→ **Set task 1**: From the code optimization text, echo the passage that begins at the words "We’ll be trying" and stops after the words "in ParsedStrUtil.cpp (txt).".
→ **Set task 2**: List every member declared in the public interface of the ParsedStr class in the code optimization text.

Here’s an example of optimizing a piece of code, starting from simple, unoptimized code to extremely optimized, yet still simple code.
The task is to write a class that parses a string in the form name1=val1&name2=val2&name3=val3&... and provides a simple interface for accessing names and values.
It’s not a made up example but a very real (albeit simplified) problem of parsing arguments of HTTP GET request.
We’ll be trying to minimize size of the code and the amount of memory used at runtime for storing parsed strings. Here’s the interface:
class ParsedStr {
public:
ParsedStr();
bool parse(const char* src);
size_t count();
const char* name(size_t idx);
const char* value(size_t idx);
};
Before we proceed, we need a way to know if our code is working. All versions of the code provide identical interface to the caller, so we’ll write a unit test driver ParsedStrTest.cpp (txt) and a makefile (txt) which will compile all versions as separate programs in debug, release and size-optimize configurations. That way we’ll be able to compare the code size for each version and ensure all versions work the same way.
Common utility routines are in ParsedStrUtil.cpp (txt).
A naive STL version will simply use a vector of strings for storing names and a vector of strings for storing values.
class ParsedStr
{
protected:
std::vector<std::string> _names;
std::vector<std::string> _values;
bool ParsedStr::parse(const char *s)
{
assert(0 == _names.size()); /* don't call me twice */
char *scopy = strdup(s);
for(;;) {
char *name = delim_str_iter(&scopy);
if (NULL == name) { /* finished parsing */
free(scopy);
return true;
}
char *value = delim_str_iter(&scopy);
if (NULL == value) { /* malformed string */
free(scopy);
return false;
}
_names.push_back(std::string(name));
_values.push_back(std::string(value));
}
}
size_t ParsedStr::count()
{
return _names.size();
}
const char* ParsedStr::name(size_t idx)
{
return _names[idx].c_str();
}
const char* ParsedStr::value(size_t idx)
{
return _values[idx].c_str();
}
How much memory are we using to store N strings? We really don’t know. Not only it depends on a particular STL implementation but whatever that value is, STL does a good job at hiding it from us. You can find out if you’re determined enough, but easy it ain’t.
Let’s get rid of STL and use char * instead of std::string and char ** instead of std::vector<std::string>.
STL‘s std::vector takes care of resizing the array but we would have to code it manually. We’ll side-step the problem and do it in two steps:
It’s both simpler and faster.
class ParsedStr
{
protected:
size_t _count;
const char **_names;
const char **_values;
bool ParsedStr::parse(const char *s)
{
assert(NULL == _names); /* don't call me twice */
char *scopy = strdup(s);
int str_count = 0;
char *stmp = scopy;
while (NULL != delim_str_iter(&stmp)) {
++str_count;
}
if (str_count % 2 != 0) { /* malformed string */
free(scopy);
return false;
}
_count = str_count / 2;
_names = (const char**)malloc(_count * sizeof(_names[0]));
_values = (const char**)malloc(_count * sizeof(_values[0]));
stmp = scopy;
for (int i=0; i<_count; i++) {
_names[i] = strdup(stmp);
str_skip(&stmp);
_values[i] = strdup(stmp);
str_skip(&stmp);
}
free(scopy);
return true;
}
ParsedStr::~ParsedStr()

→ **Provided data**:

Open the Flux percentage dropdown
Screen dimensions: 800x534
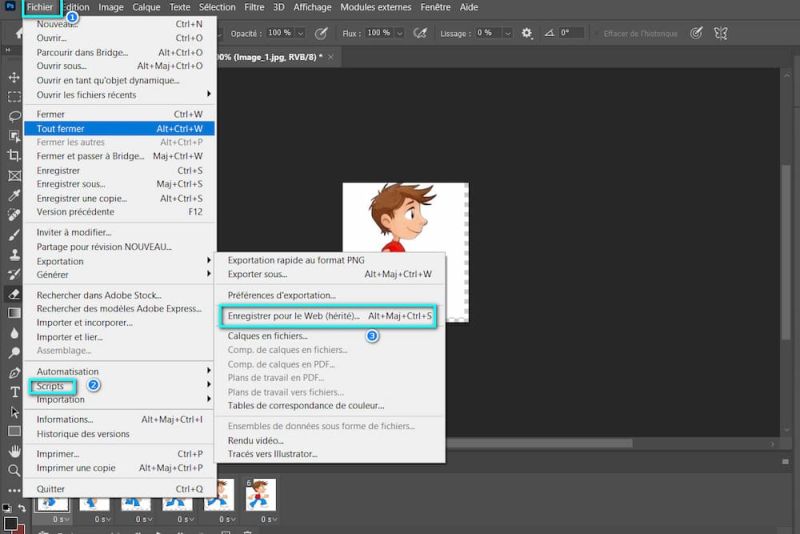coord(398,33)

→ **Written answer 1**:
We’ll be trying to minimize size of the code and the amount of memory used at runtime for storing parsed strings. Here’s the interface:
class ParsedStr {
public:
ParsedStr();
bool parse(const char* src);
size_t count();
const char* name(size_t idx);
const char* value(size_t idx);
};
Before we proceed, we need a way to know if our code is working. All versions of the code provide identical interface to the caller, so we’ll write a unit test driver ParsedStrTest.cpp (txt) and a makefile (txt) which will compile all versions as separate programs in debug, release and size-optimize configurations. That way we’ll be able to compare the code size for each version and ensure all versions work the same way.
Common utility routines are in ParsedStrUtil.cpp (txt).

→ **Written answer 2**:
- ParsedStr();
- bool parse(const char* src);
- size_t count();
- const char* name(size_t idx);
- const char* value(size_t idx);